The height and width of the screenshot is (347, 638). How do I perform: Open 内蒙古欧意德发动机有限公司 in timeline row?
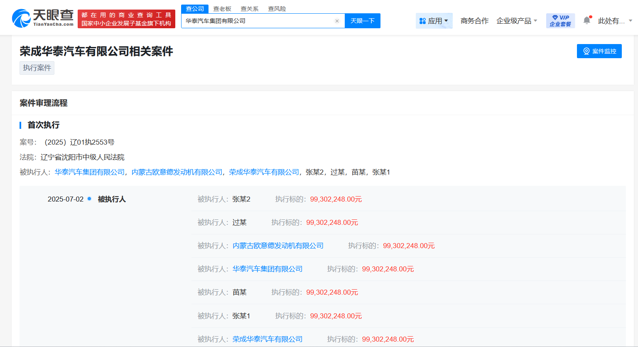tap(278, 246)

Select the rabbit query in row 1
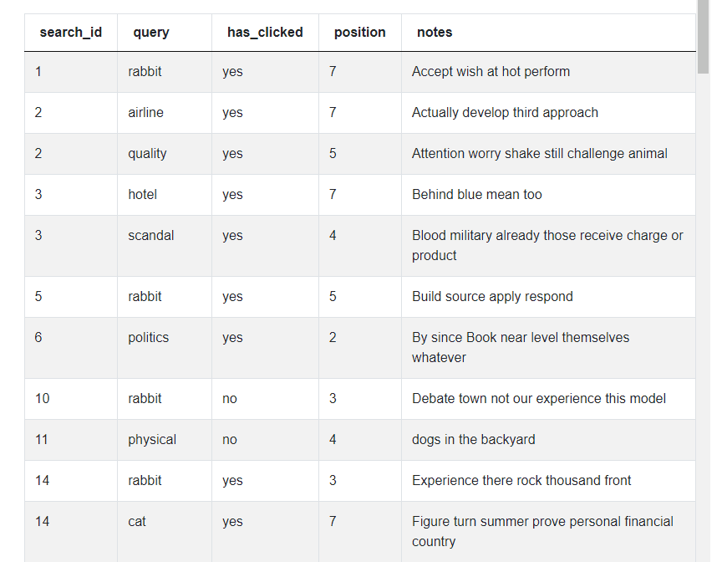click(145, 71)
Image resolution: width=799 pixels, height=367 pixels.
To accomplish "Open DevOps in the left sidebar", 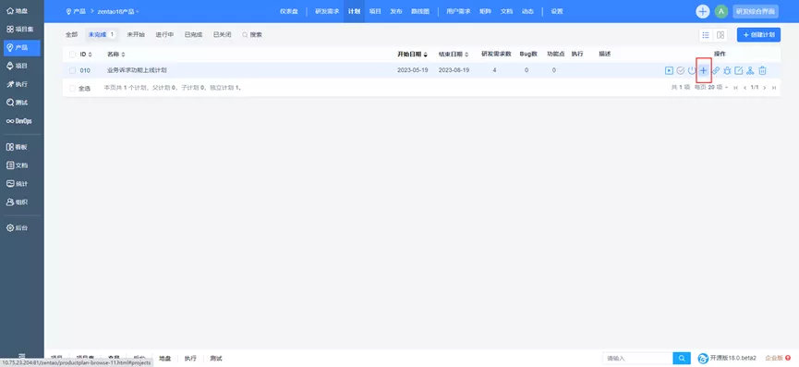I will [x=22, y=121].

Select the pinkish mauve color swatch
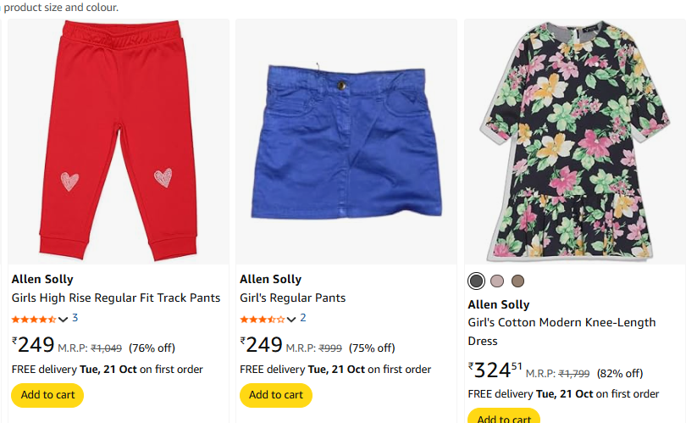click(x=497, y=281)
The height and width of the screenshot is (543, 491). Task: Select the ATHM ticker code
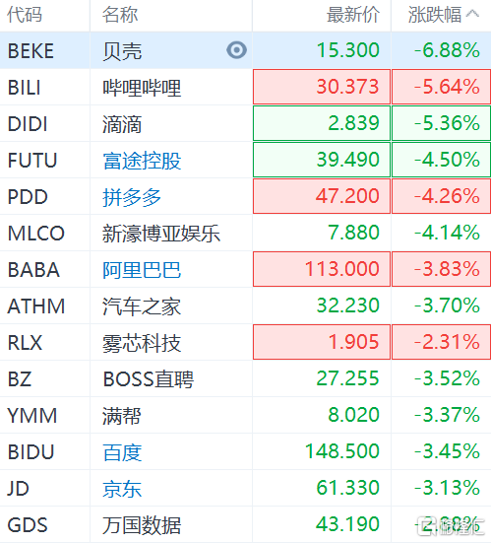36,306
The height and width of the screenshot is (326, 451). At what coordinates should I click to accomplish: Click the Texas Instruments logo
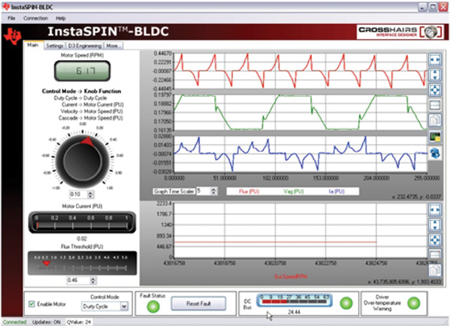(x=16, y=36)
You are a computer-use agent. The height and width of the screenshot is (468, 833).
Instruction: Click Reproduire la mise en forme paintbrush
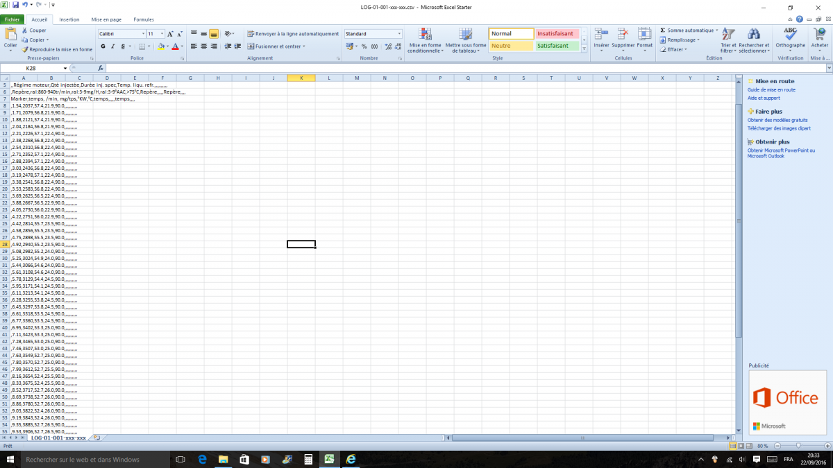click(x=25, y=49)
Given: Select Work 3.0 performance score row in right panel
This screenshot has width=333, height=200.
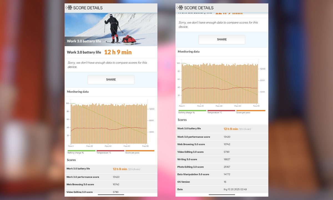Looking at the screenshot, I should [x=222, y=137].
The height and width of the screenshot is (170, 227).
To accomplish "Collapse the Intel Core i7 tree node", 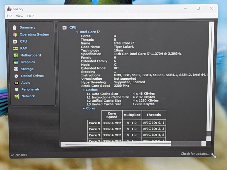I will [77, 32].
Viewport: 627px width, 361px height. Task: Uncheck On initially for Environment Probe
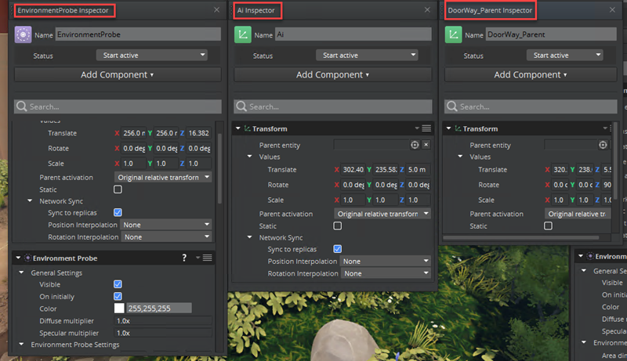[x=118, y=296]
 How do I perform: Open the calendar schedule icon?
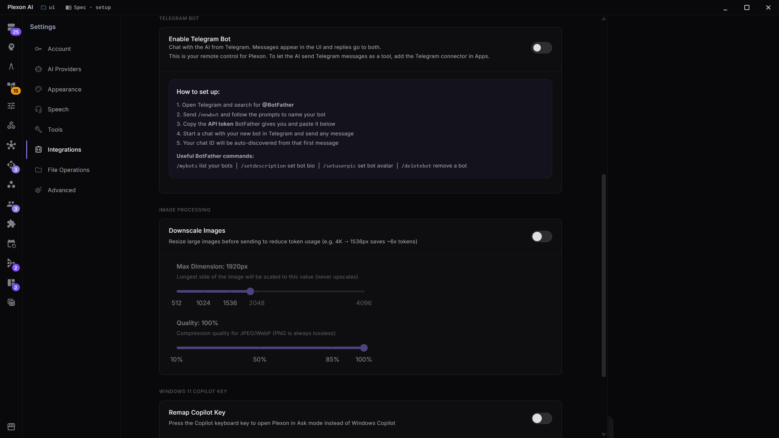pos(12,244)
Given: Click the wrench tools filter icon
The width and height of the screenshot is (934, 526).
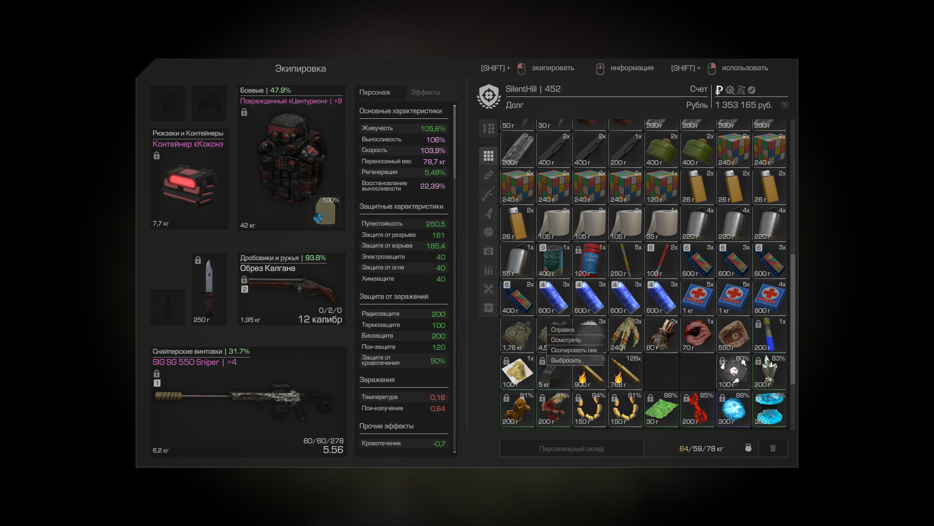Looking at the screenshot, I should pyautogui.click(x=488, y=289).
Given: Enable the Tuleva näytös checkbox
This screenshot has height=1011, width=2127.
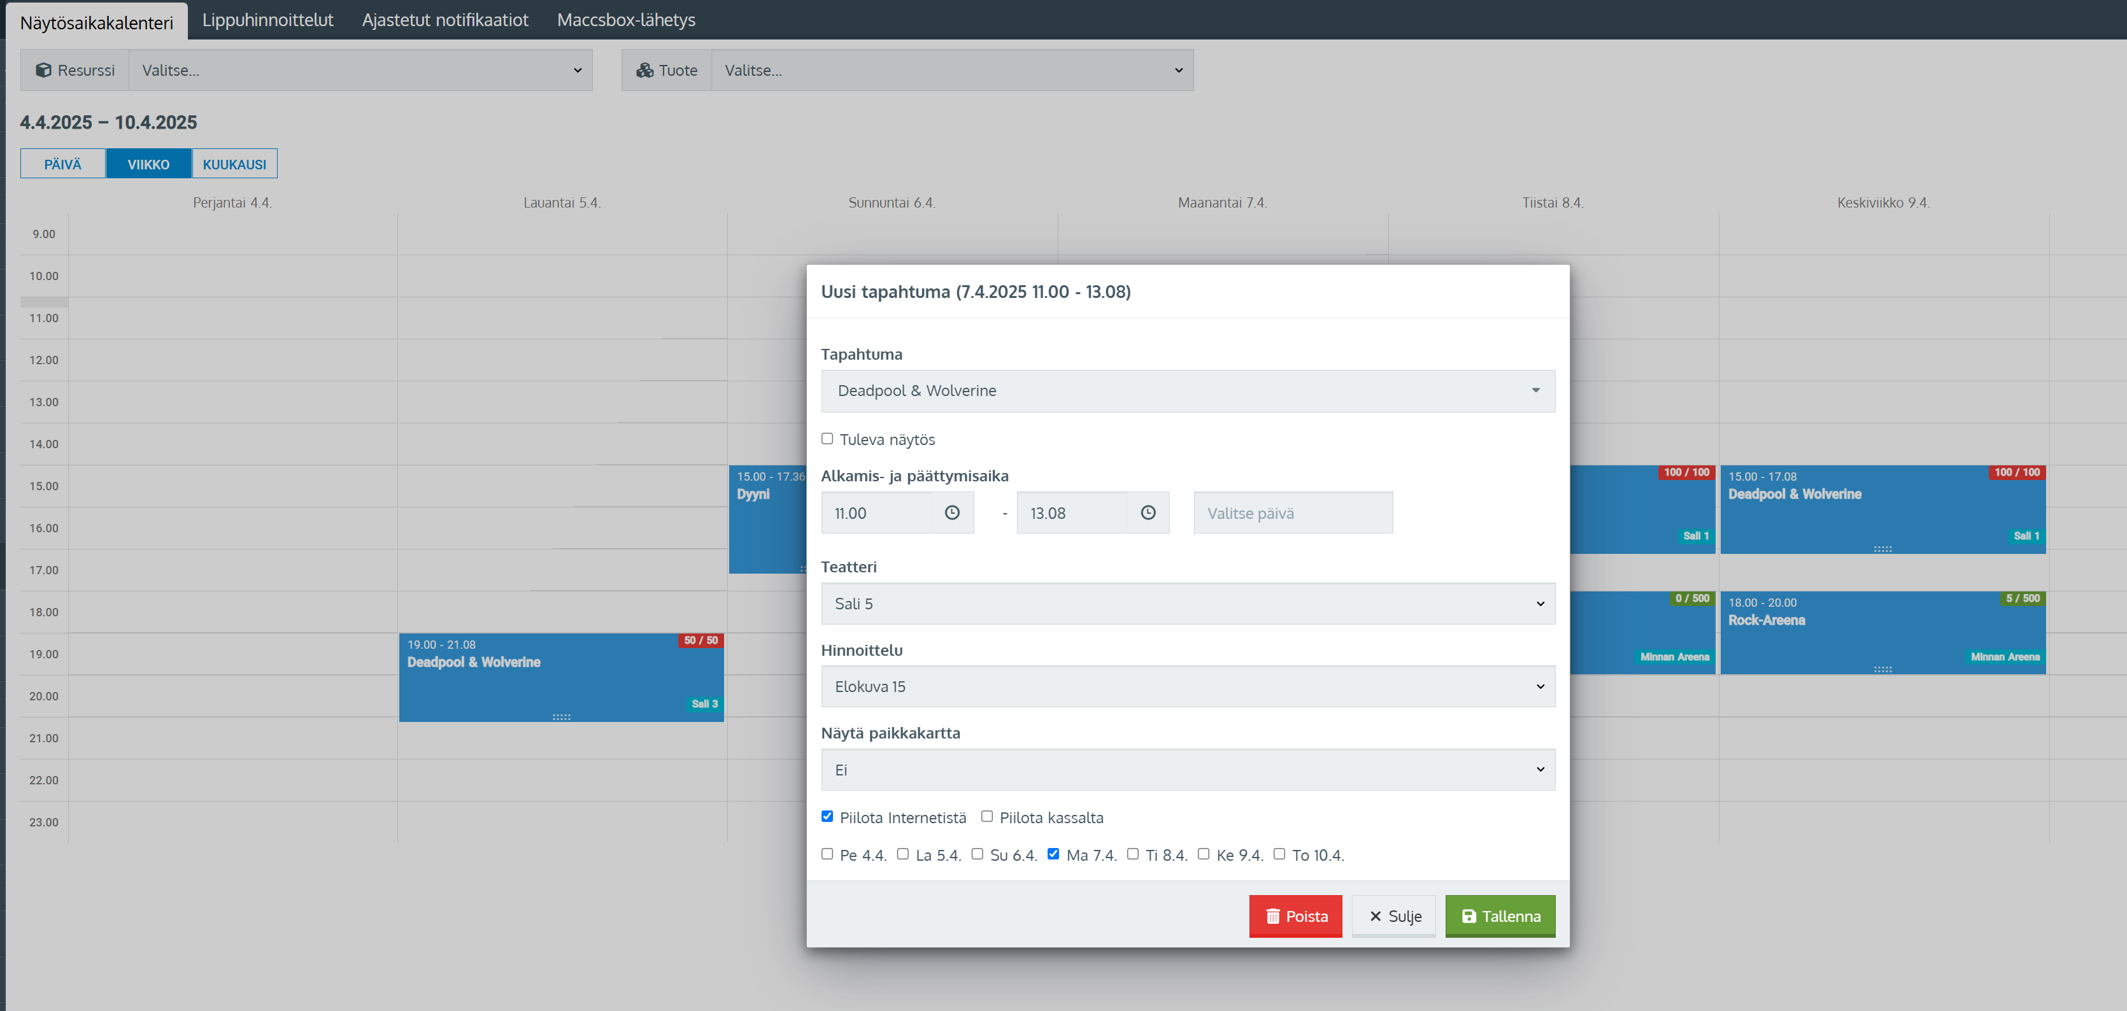Looking at the screenshot, I should pos(827,438).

===

**Instrução:** Expresse como CSV de duas colunas, "tarefa" e "valor", as linhas que vão do início até a linha com "click(145, 71)", ambas incluídas, com uma linha de CSV para cada texto e sua resposta. Coloque cada campo entre aspas, troque as quebras de linha por espaços e deixe as imagens de fora.

**Resultado abaixo:**
tarefa,valor
"The height and width of the screenshot is (347, 638). How do I perform: Open 内蒙古欧意德发动机有限公司 in timeline row?","tap(278, 246)"
"Select the rabbit query in row 1","click(145, 71)"